● 抜粋本文

アルコール依存症とは
アルコール依存症は長期間に渡って過量のアルコールを摂取することによって中毒性が生じ、何よりもアルコールを優先せざるを得なくなってしまう疾患です。
アルコール依存症になると、家庭や仕事、人間関係でトラブルが多くなり、社会生活を営む上で、大きな損失を招くようになります。
長期に大量のアルコールを摂取し続けると、脳が萎縮したり、肝臓の機能が障害されたりと、様々な障害が出現します。
脳が器質的・機能的に障害されると、抑うつ気分の出現、認知機能の低下もみられるようになり、飲酒量が自力で制御できない程、猛烈な飲酒要求が生じます。
この状態で飲酒を止めると、イライラや頭痛、動悸、発汗、手の震え、不眠などの症状に悩まされるため、身体的にも精神的にもアルコールに依存せざるを得ない状態となり、飲酒を繰り返してしまうのです。
下記のチェックリストに1つ以上当てはまる方、症状がすぐれない方はお気軽にご相談ください。
アルコール依存症の原因とは
アルコール依存症の原因は複合的であり、遺伝的要因、環境要因、および心理的要因などが関与しています。

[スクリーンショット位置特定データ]
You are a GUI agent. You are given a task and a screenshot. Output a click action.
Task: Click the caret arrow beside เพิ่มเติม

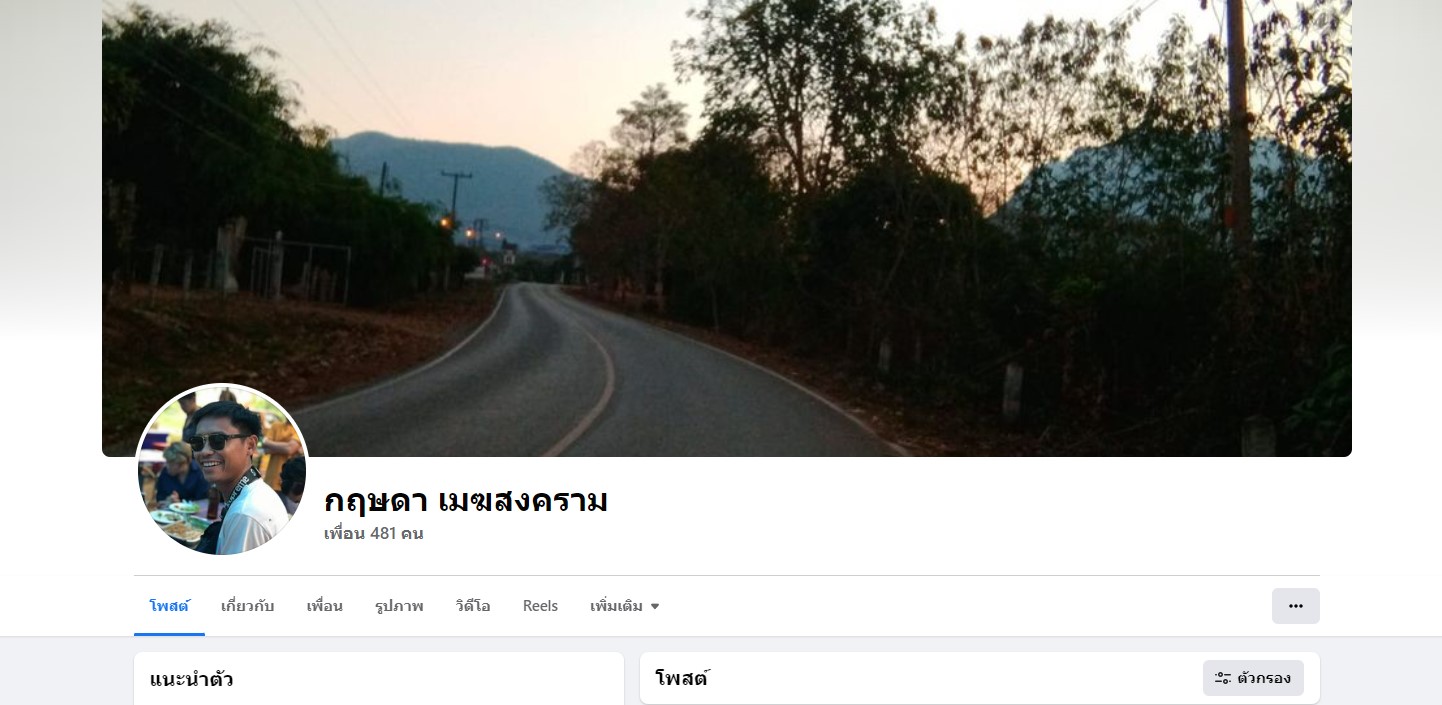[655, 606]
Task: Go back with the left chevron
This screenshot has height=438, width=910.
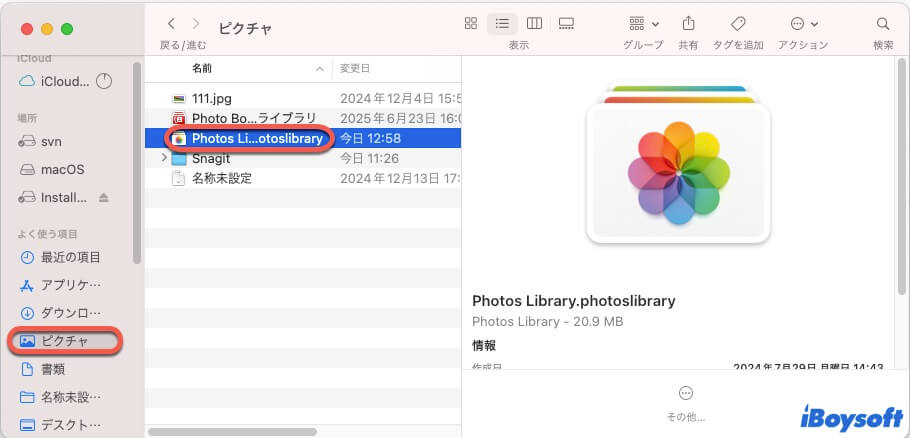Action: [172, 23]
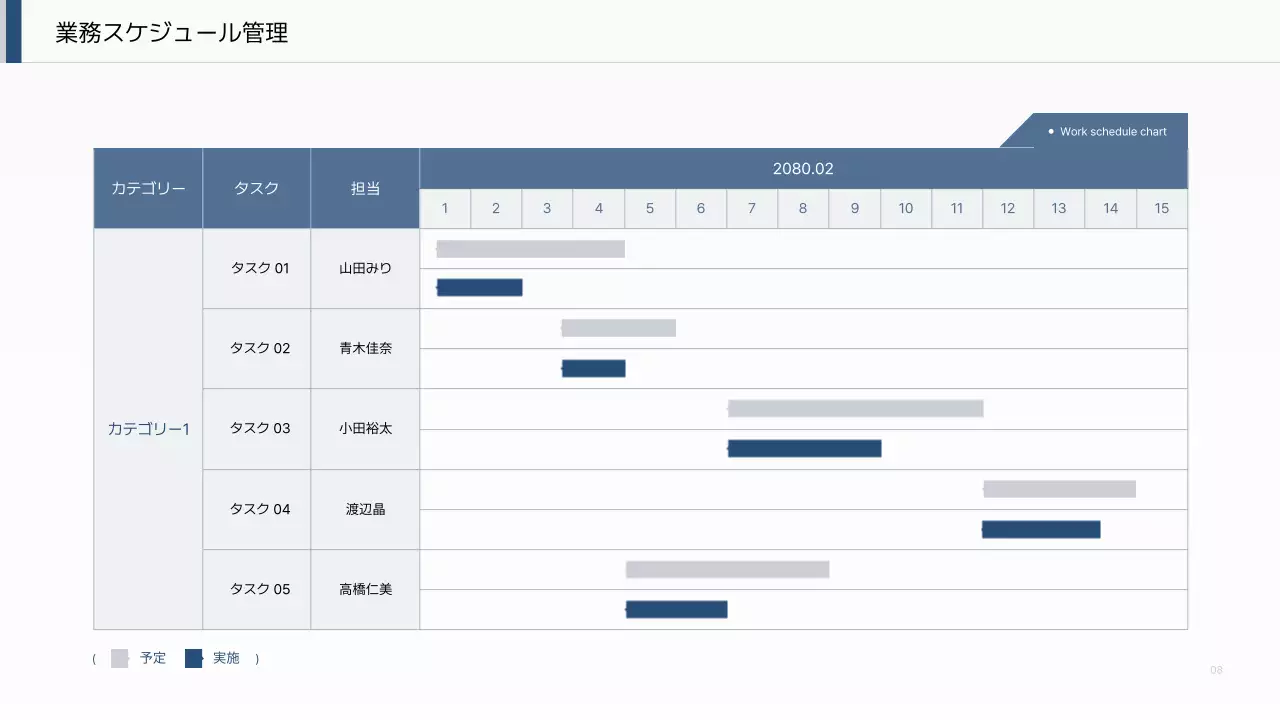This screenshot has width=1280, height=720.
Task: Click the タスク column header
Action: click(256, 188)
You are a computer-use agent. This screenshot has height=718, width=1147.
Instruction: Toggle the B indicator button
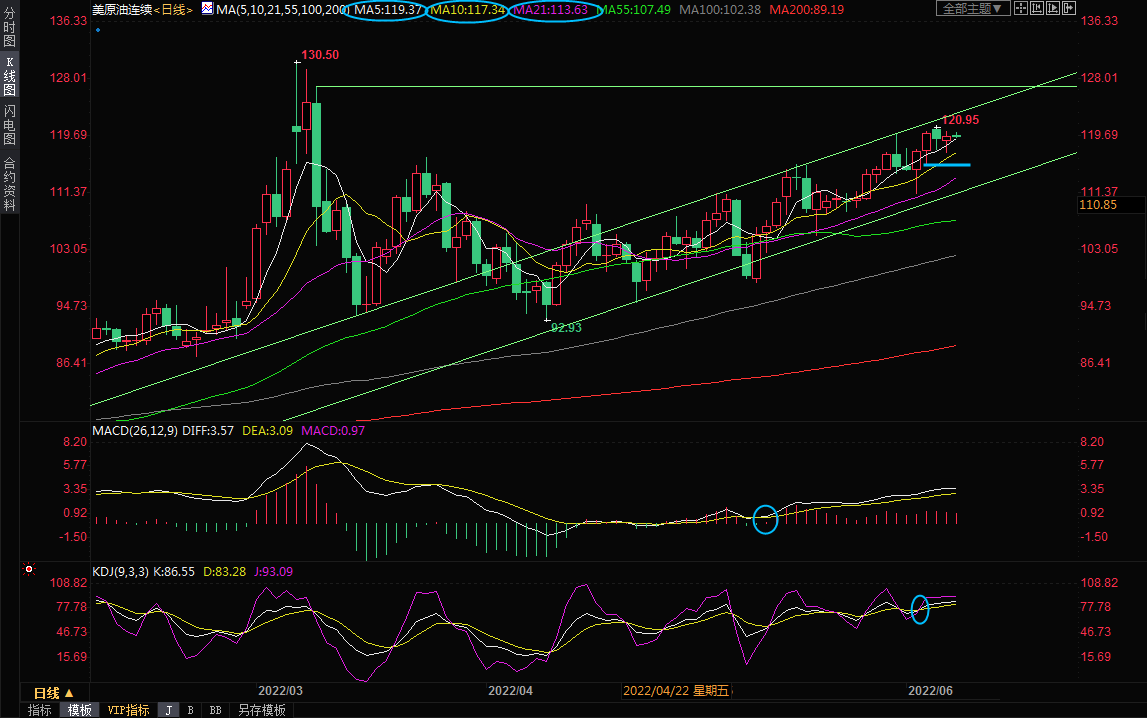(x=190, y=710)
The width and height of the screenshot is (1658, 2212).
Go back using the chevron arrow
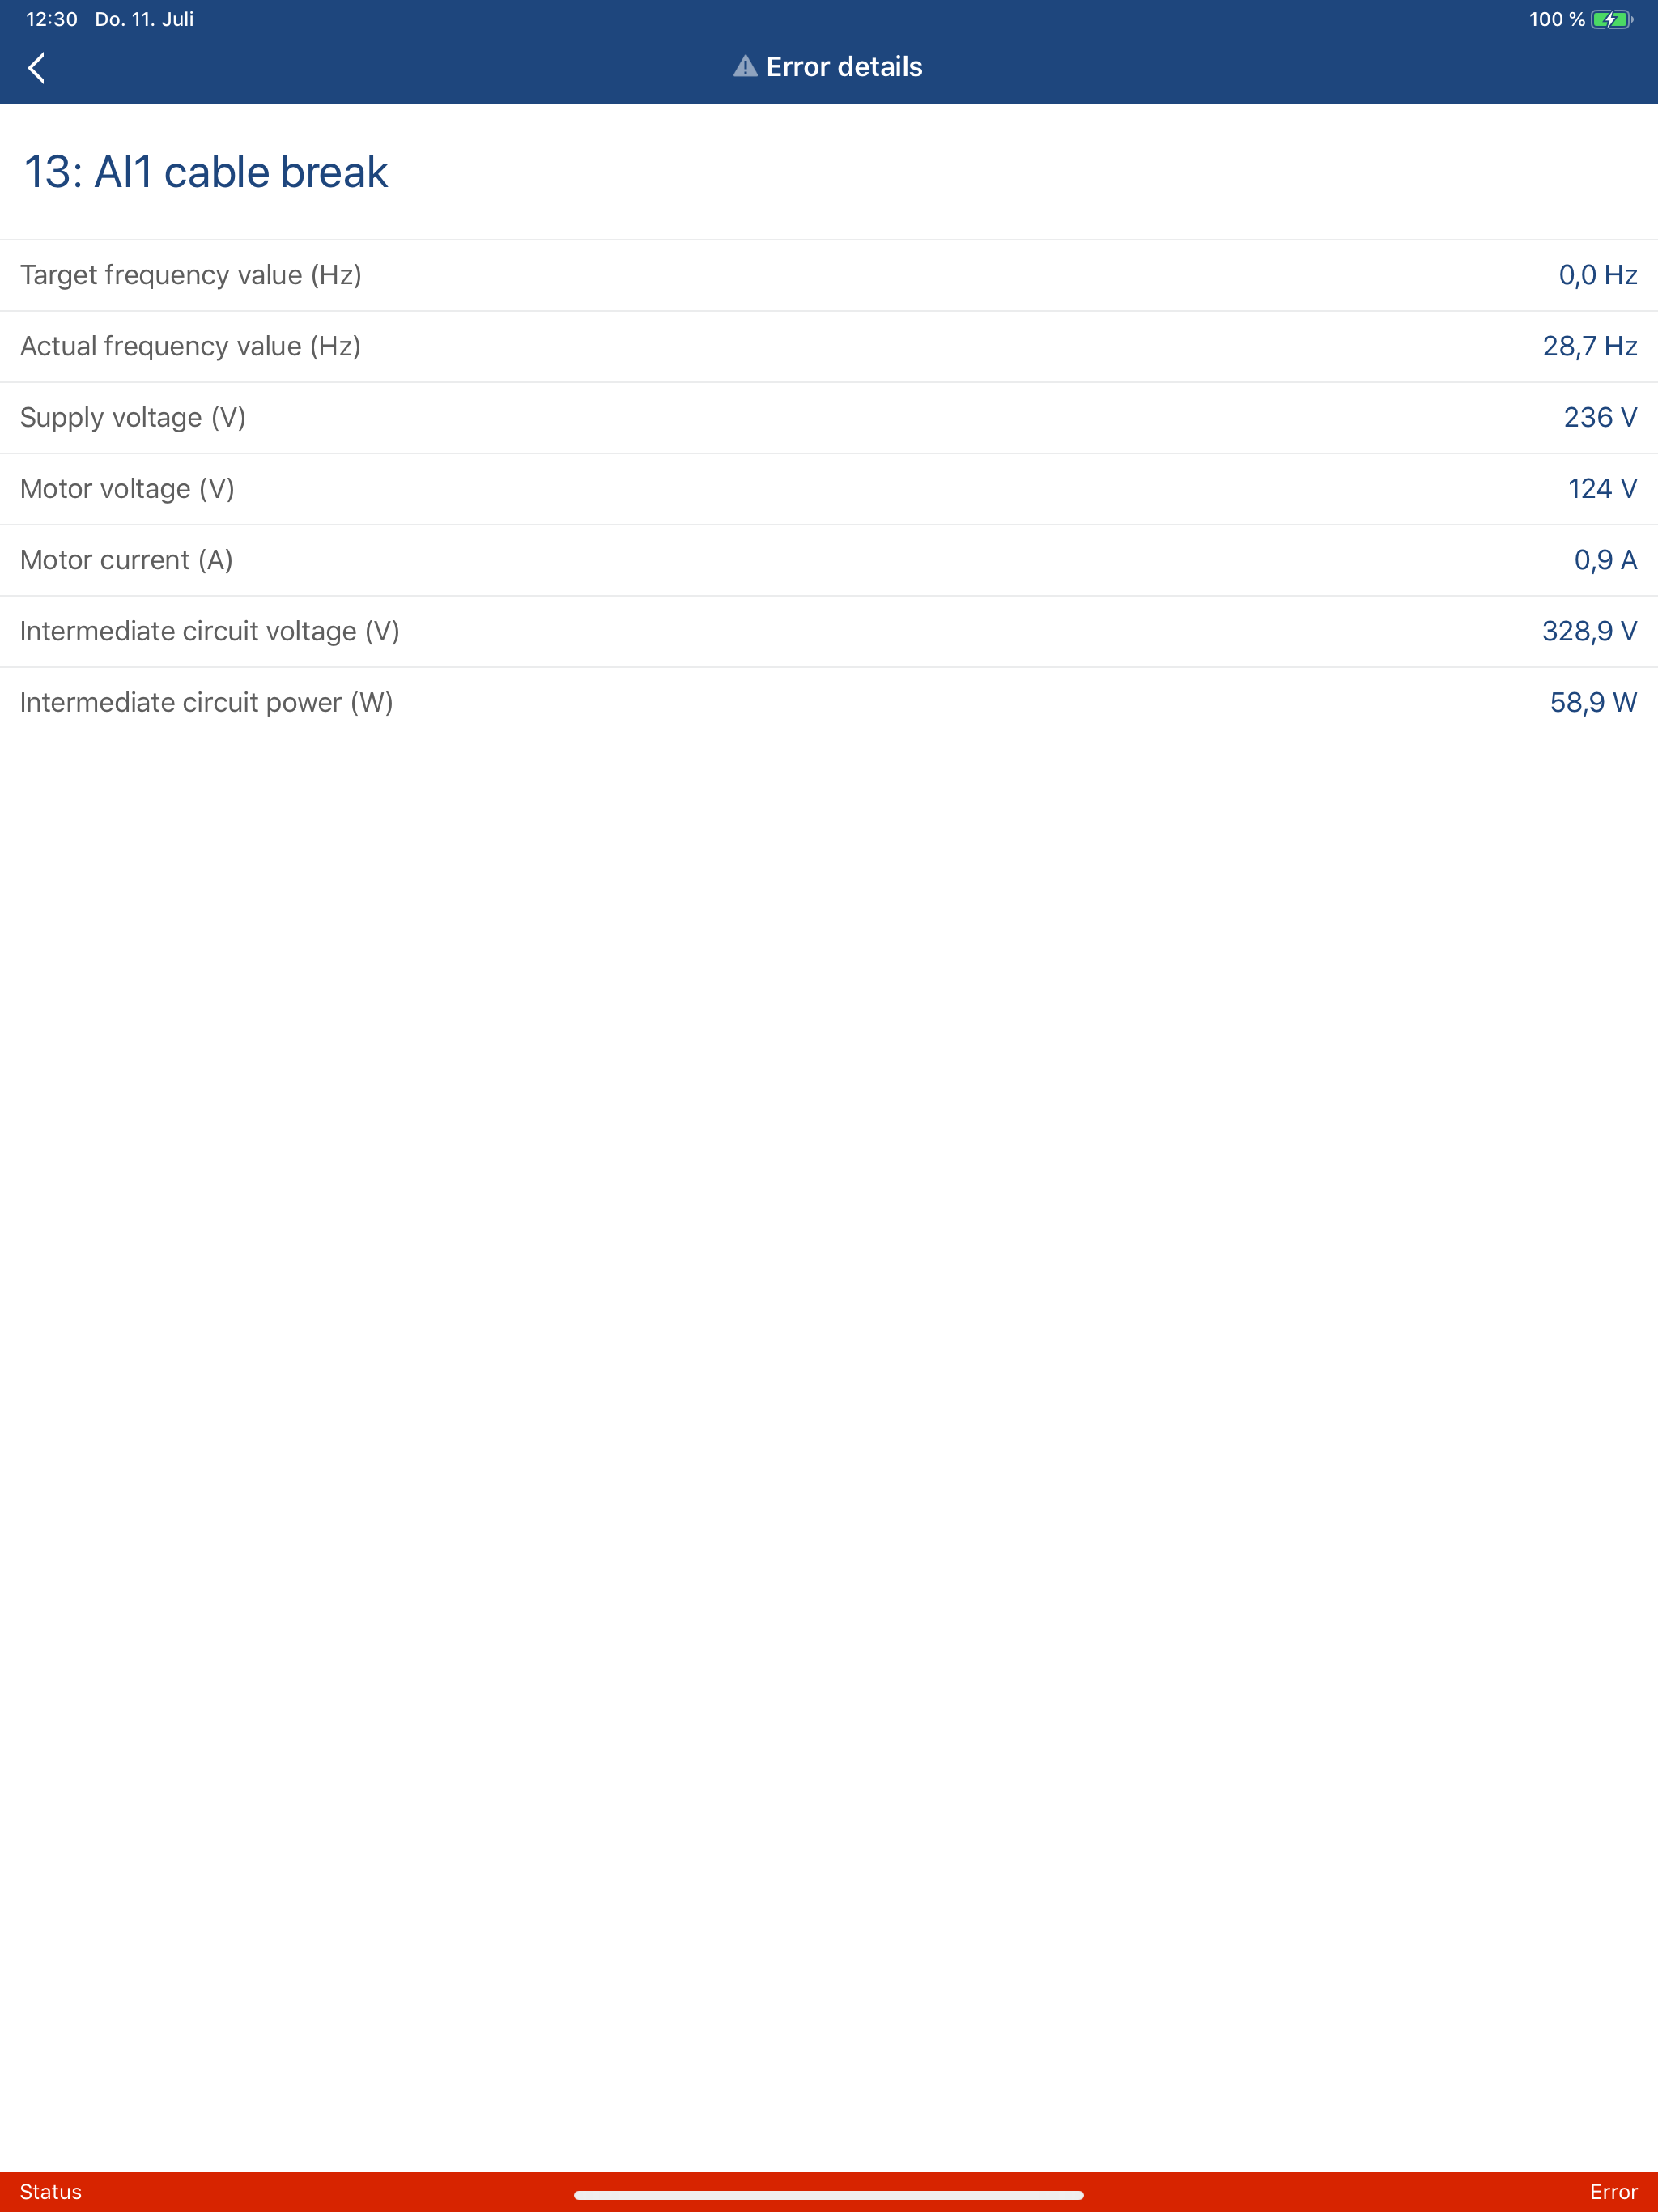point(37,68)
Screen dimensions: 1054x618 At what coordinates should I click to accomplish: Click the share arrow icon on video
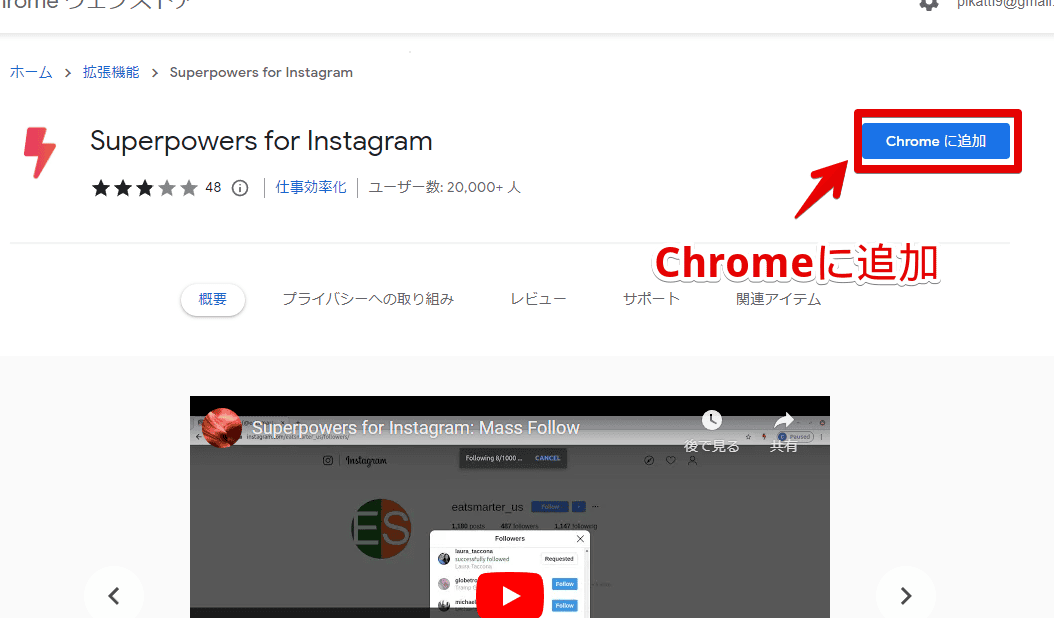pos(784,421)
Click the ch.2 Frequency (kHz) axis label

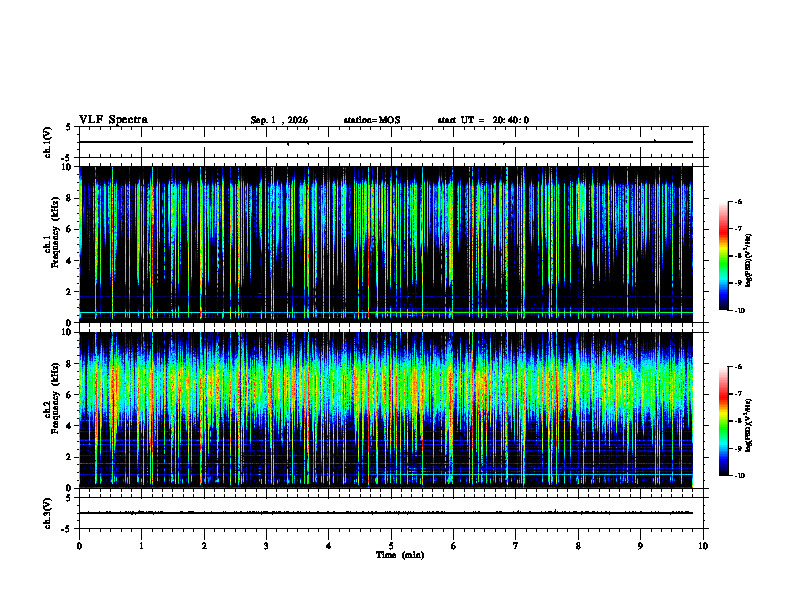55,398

● 必要な作業 A
アルコール依存症の文章をもとに、次の問いに答えよ。
(i) 長期に大量のアルコールを摂取し続けると、脳の萎縮のほかにどの臓器の機能が障害されるとされているか。
(ii) 依存した状態で飲酒を止めると、どのような症状に悩まされるとされているか。
(iii) アルコール依存症の原因に関与しているとされる要因は何か。
● 必要な作業 B
次の各文がアルコール依存症の文章と一致するか、はい・いいえで答え、判断の根拠となる文章中の語句をそのまま引用せよ。
(i) アルコール依存症になると、人間関係でトラブルが多くなる。
(ii) アルコール依存症の原因は単一の要因によるものである。
(iii) 脳が障害されると、認知機能の低下がみられるようになる。
記録はアルコール依存症の文章とは別の資料である。

● 期待される出力 A
(i) 肝臓
(ii) イライラ、頭痛、動悸、発汗、手の震え、不眠など
(iii) 遺伝的要因、環境要因、心理的要因など

● 期待される出力 B
(i) はい。「家庭や仕事、人間関係でトラブルが多くなり」
(ii) いいえ。「アルコール依存症の原因は複合的であり」
(iii) はい。「認知機能の低下もみられるようになり」